Problem to solve - Please turn the records below into a numbered list with one line per item, leaving out the blank lines.

Dataset records -
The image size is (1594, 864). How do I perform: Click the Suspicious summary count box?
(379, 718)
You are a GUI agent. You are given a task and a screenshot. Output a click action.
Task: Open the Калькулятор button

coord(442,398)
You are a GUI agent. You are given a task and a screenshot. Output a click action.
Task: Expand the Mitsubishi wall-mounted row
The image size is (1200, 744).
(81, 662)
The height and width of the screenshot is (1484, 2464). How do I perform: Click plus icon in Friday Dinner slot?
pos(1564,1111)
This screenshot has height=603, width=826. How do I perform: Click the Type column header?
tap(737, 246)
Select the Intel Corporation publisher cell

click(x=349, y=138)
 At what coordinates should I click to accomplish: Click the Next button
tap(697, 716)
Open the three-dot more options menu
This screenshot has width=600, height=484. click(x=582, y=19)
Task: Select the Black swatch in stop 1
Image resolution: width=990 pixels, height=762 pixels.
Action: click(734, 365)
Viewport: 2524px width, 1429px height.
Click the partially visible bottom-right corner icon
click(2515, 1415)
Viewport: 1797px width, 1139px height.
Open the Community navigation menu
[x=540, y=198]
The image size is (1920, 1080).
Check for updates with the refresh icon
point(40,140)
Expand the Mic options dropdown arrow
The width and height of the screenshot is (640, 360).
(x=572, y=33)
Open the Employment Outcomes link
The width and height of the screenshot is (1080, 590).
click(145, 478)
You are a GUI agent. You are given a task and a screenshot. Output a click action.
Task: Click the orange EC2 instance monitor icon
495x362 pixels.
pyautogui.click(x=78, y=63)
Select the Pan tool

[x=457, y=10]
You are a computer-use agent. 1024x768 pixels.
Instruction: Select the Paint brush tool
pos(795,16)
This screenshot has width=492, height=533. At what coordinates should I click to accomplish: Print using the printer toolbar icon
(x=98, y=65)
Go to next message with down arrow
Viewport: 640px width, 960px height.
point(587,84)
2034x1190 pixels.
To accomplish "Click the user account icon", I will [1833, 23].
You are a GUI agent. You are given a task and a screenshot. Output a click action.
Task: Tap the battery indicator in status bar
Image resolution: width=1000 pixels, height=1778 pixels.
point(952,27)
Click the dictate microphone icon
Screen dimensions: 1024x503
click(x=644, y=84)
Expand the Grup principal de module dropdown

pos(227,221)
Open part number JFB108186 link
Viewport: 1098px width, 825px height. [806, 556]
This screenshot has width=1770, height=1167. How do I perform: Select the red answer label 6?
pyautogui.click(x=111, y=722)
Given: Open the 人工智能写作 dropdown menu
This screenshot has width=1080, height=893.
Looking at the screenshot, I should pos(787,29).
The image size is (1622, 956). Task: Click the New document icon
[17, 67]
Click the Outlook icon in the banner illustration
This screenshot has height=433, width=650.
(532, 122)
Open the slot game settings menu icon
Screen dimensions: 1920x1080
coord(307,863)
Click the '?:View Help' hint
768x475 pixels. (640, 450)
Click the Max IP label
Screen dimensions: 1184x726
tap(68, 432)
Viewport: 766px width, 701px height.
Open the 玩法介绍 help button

Answer to the problem -
1. The image size is (1594, 864). How do I perform: Click the Suspicious summary count box?
2. (379, 718)
3. You are a GUI agent. You are given a task and a screenshot. Output a click action.
4. Task: Open the Калькулятор button
5. coord(442,398)
6. You are a GUI agent. You are given a task and a screenshot. Output a click action.
7. Task: Expand the Mitsubishi wall-mounted row
8. The image size is (1200, 744).
9. (81, 662)
10. The height and width of the screenshot is (1484, 2464). How do I perform: Click plus icon in Friday Dinner slot?
11. pos(1564,1111)
12. This screenshot has height=603, width=826. How do I perform: Click the Type column header?
13. tap(737, 246)
14. Select the Intel Corporation publisher cell
15. click(x=349, y=138)
16.  At what coordinates should I click to accomplish: Click the Next button
17. tap(697, 716)
18. Open the three-dot more options menu
19. This screenshot has width=600, height=484. click(x=582, y=19)
20. Task: Select the Black swatch in stop 1
21. Image resolution: width=990 pixels, height=762 pixels.
22. Action: click(734, 365)
23. Viewport: 2524px width, 1429px height.
24. Click the partially visible bottom-right corner icon
25. click(2515, 1415)
26. Viewport: 1797px width, 1139px height.
27. Open the Community navigation menu
28. [x=540, y=198]
29. The image size is (1920, 1080).
30. Check for updates with the refresh icon
31. point(40,140)
32. Expand the Mic options dropdown arrow
33. The width and height of the screenshot is (640, 360).
34. (x=572, y=33)
35. Open the Employment Outcomes link
36. The width and height of the screenshot is (1080, 590).
37. click(145, 478)
38. You are a GUI agent. You are given a task and a screenshot. Output a click action.
39. Task: Click the orange EC2 instance monitor icon
40. 495x362 pixels.
41. pyautogui.click(x=78, y=63)
42. Select the Pan tool
43. [x=457, y=10]
44. You are a computer-use agent. 1024x768 pixels.
45. Instruction: Select the Paint brush tool
46. pos(795,16)
47. This screenshot has width=492, height=533. At what coordinates should I click to accomplish: Print using the printer toolbar icon
48. (x=98, y=65)
49. Go to next message with down arrow
50. Viewport: 640px width, 960px height.
51. point(587,84)
52. 2034x1190 pixels.
53. To accomplish "Click the user account icon", I will [1833, 23].
54. You are a GUI agent. You are given a task and a screenshot. Output a click action.
55. Task: Tap the battery indicator in status bar
56. Image resolution: width=1000 pixels, height=1778 pixels.
57. point(952,27)
58. Click the dictate microphone icon
59. Screen dimensions: 1024x503
60. click(x=644, y=84)
61. Expand the Grup principal de module dropdown
62. pos(227,221)
63. Open part number JFB108186 link
64. Viewport: 1098px width, 825px height. [806, 556]
65. This screenshot has width=1770, height=1167. How do I perform: Select the red answer label 6?
66. pyautogui.click(x=111, y=722)
67. Given: Open the 人工智能写作 dropdown menu
68. This screenshot has width=1080, height=893.
69. Looking at the screenshot, I should pos(787,29).
70. The image size is (1622, 956). Task: Click the New document icon
71. [17, 67]
72. Click the Outlook icon in the banner illustration
73. This screenshot has height=433, width=650.
74. (532, 122)
75. Open the slot game settings menu icon
76. Screen dimensions: 1920x1080
77. coord(307,863)
78. Click the '?:View Help' hint
79. 768x475 pixels. (640, 450)
80. Click the Max IP label
81. Screen dimensions: 1184x726
82. tap(68, 432)
83. Viewport: 766px width, 701px height.
84. Open the 玩法介绍 help button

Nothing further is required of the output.